(d) Luminous phenomena are easily simulated; phosphorescent oil and certain sulphides give excellent imitations of hands and forms. I have seen a photograph taken by magnesian light in a seance for materialisation. The medium, by way of imitating a materialised garment of some kind, had wound a white cloth around his neck, and moreover wore a false beard. Those present at this seance will not admit they were cheated. One of the sitters, a friend of mine, one familiar with psychical matters, but too honest himself to suspect fraud in others, did not think my judgment in this case was correct. It was necessary to have it confirmed by the celebrated Papus!
As for the phenomenon of attouchements, this is of all phenomena the most easily simulated in obscurity.

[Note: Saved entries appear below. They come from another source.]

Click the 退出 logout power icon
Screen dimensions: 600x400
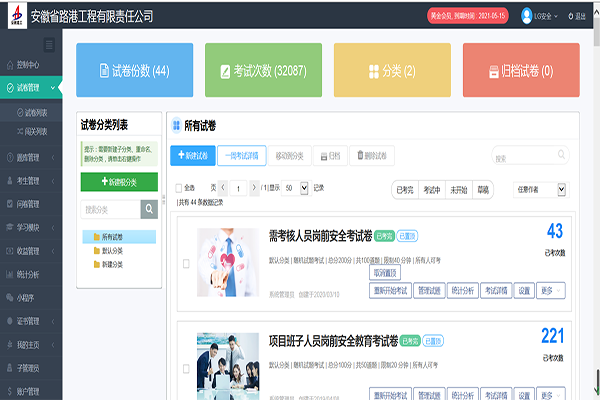[572, 15]
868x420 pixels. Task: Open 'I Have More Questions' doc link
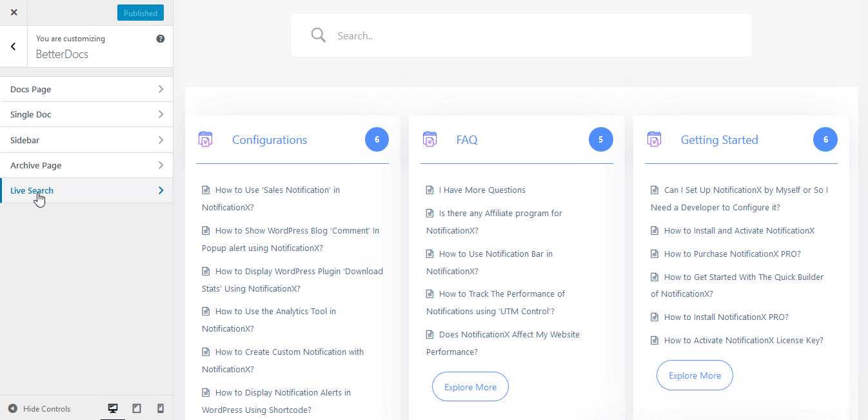pos(482,190)

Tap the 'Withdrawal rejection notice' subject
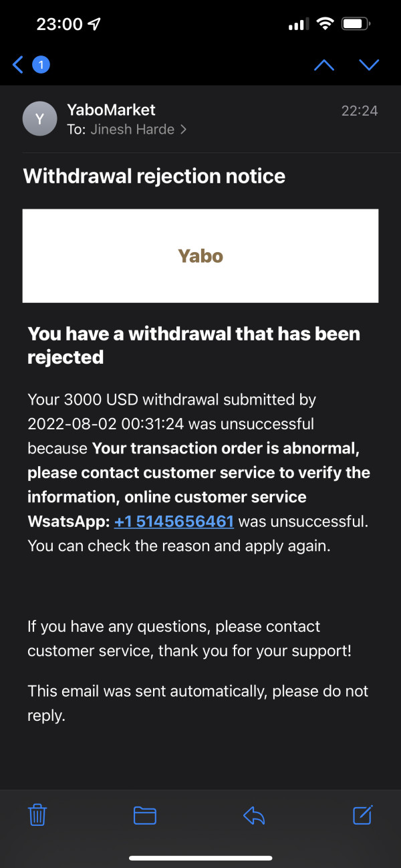coord(154,177)
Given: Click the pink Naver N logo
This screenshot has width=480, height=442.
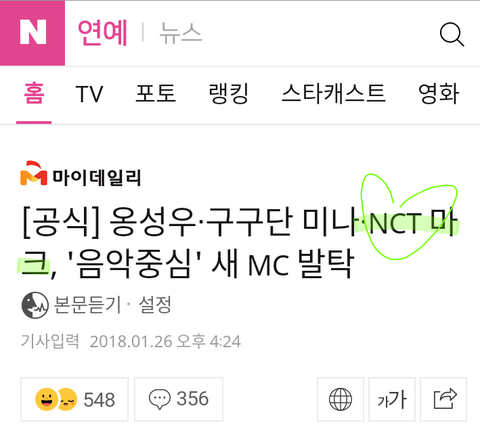Looking at the screenshot, I should (32, 33).
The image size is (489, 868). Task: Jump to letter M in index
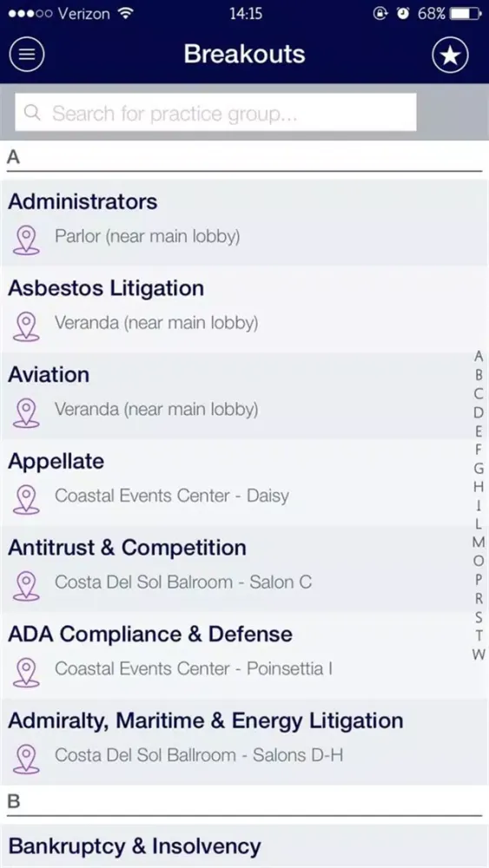click(x=479, y=543)
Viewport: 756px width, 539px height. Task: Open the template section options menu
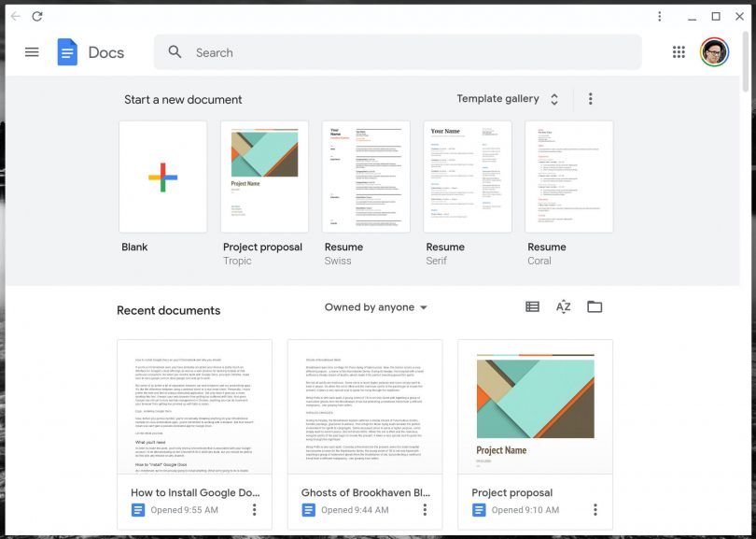pyautogui.click(x=591, y=98)
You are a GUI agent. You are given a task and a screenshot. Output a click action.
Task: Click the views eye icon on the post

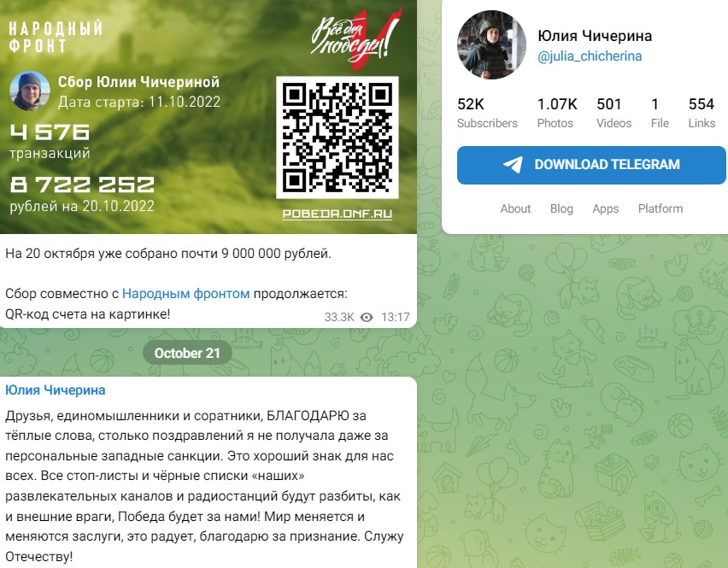point(367,318)
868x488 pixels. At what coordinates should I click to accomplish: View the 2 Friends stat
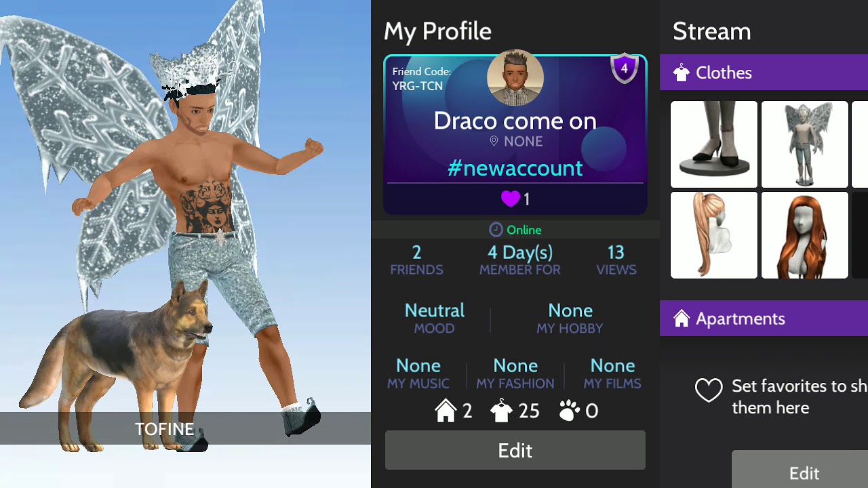tap(416, 260)
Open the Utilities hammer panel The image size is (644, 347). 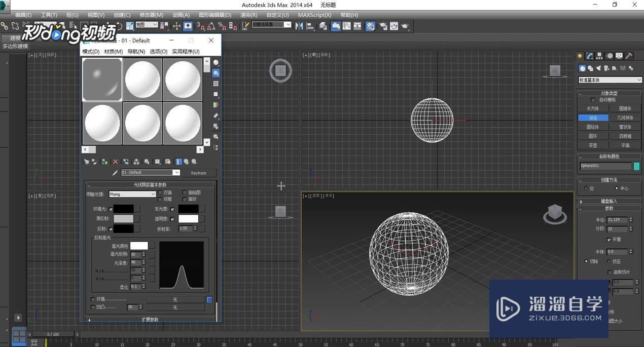(629, 56)
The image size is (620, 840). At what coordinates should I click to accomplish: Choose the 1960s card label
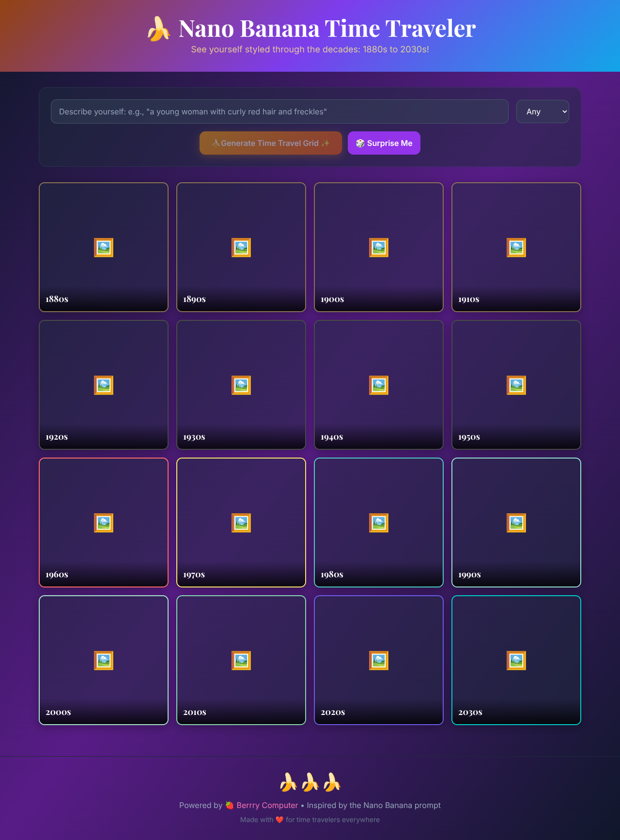coord(57,574)
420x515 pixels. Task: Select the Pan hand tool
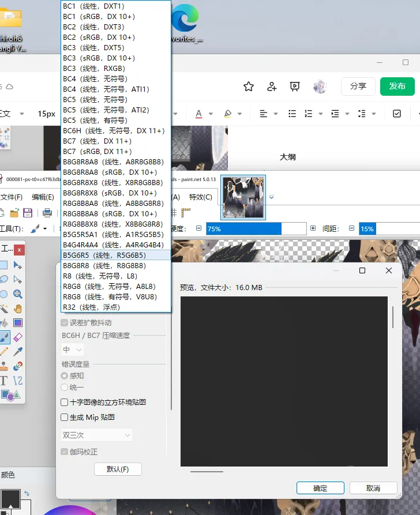point(18,309)
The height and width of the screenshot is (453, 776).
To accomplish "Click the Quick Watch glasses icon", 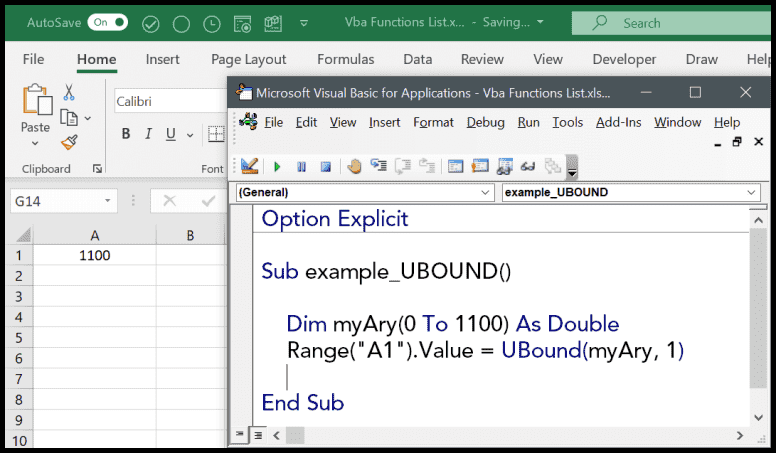I will pos(527,166).
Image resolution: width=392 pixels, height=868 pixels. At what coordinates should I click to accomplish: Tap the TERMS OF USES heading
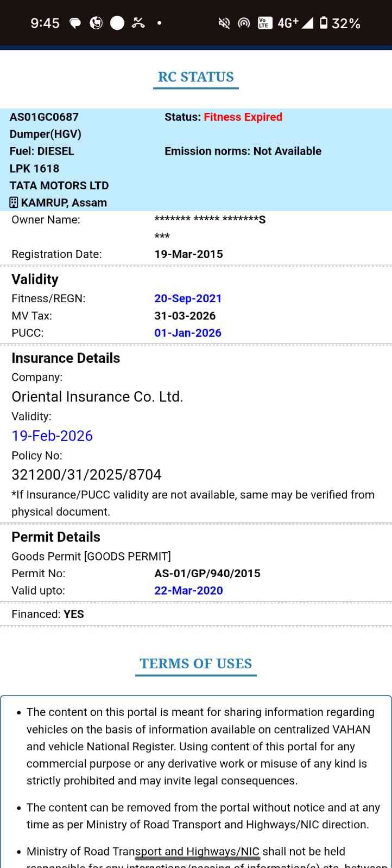pos(195,663)

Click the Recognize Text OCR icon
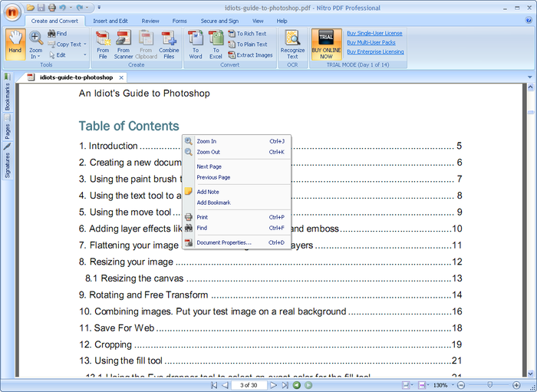click(x=292, y=44)
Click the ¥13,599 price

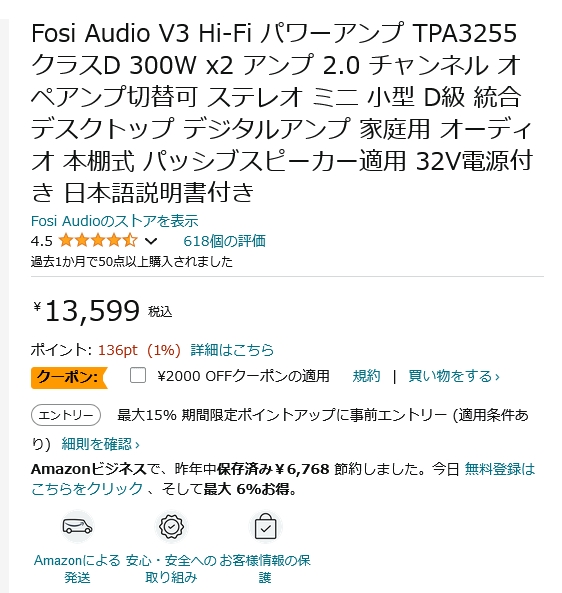pyautogui.click(x=87, y=311)
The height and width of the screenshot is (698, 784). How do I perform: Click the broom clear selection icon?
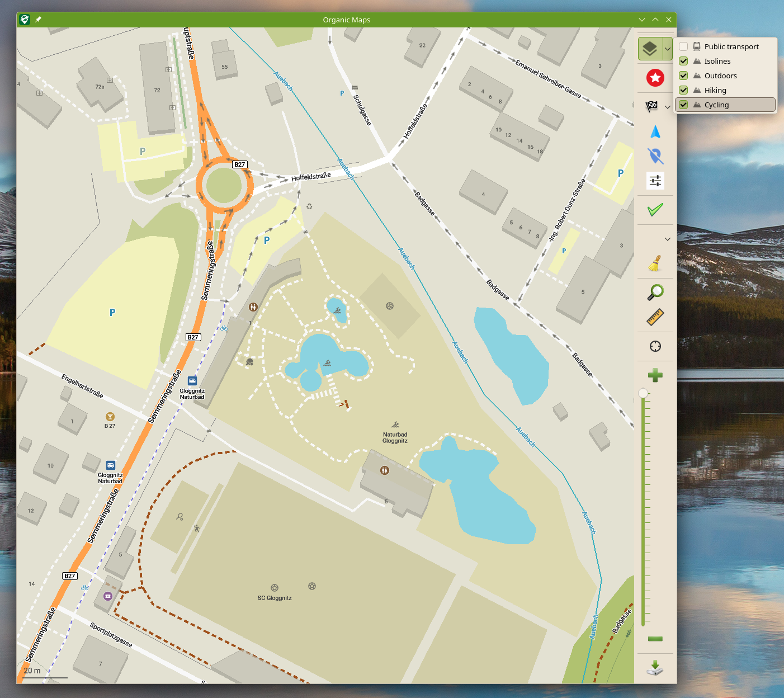(x=655, y=263)
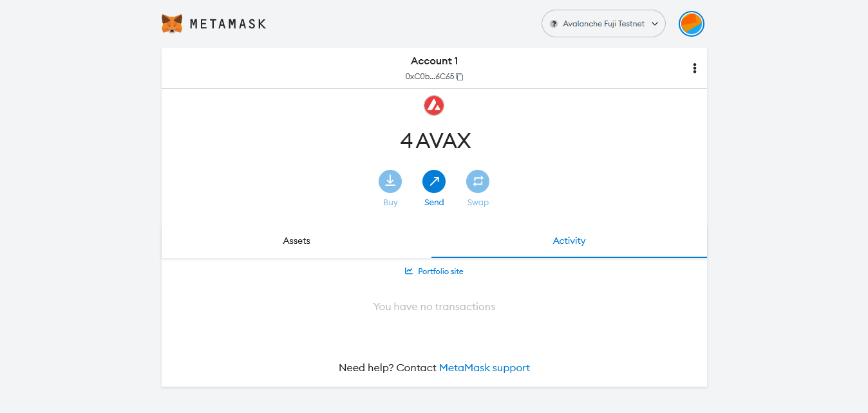Open the Avalanche Fuji Testnet network dropdown
Image resolution: width=868 pixels, height=413 pixels.
(x=603, y=24)
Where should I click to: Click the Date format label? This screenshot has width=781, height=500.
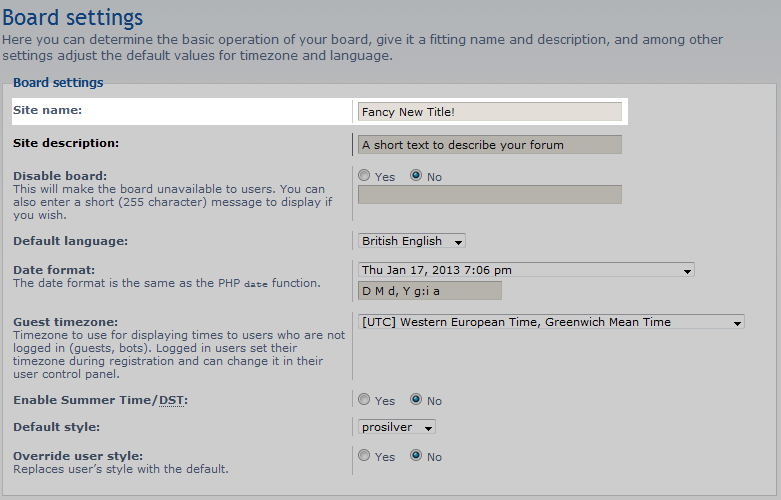click(54, 270)
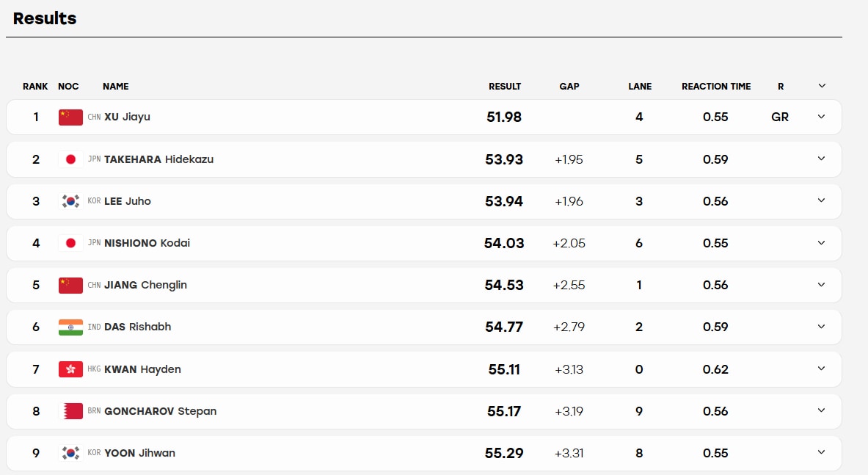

Every one knows the rôle played by dolls, disguises and confederates in seances for materialisation. The trickster’s imagination is of inconceivable fertility. The recent Rothe trial gives us a fresh example of this.
(e) Motor and sensory automatisms can be imitated with extreme facility, and their efficacious control is impossible. A careful analysis of the messages is necessary in order to appreciate their value. On the other hand, well-observed premonitions are of immense importance.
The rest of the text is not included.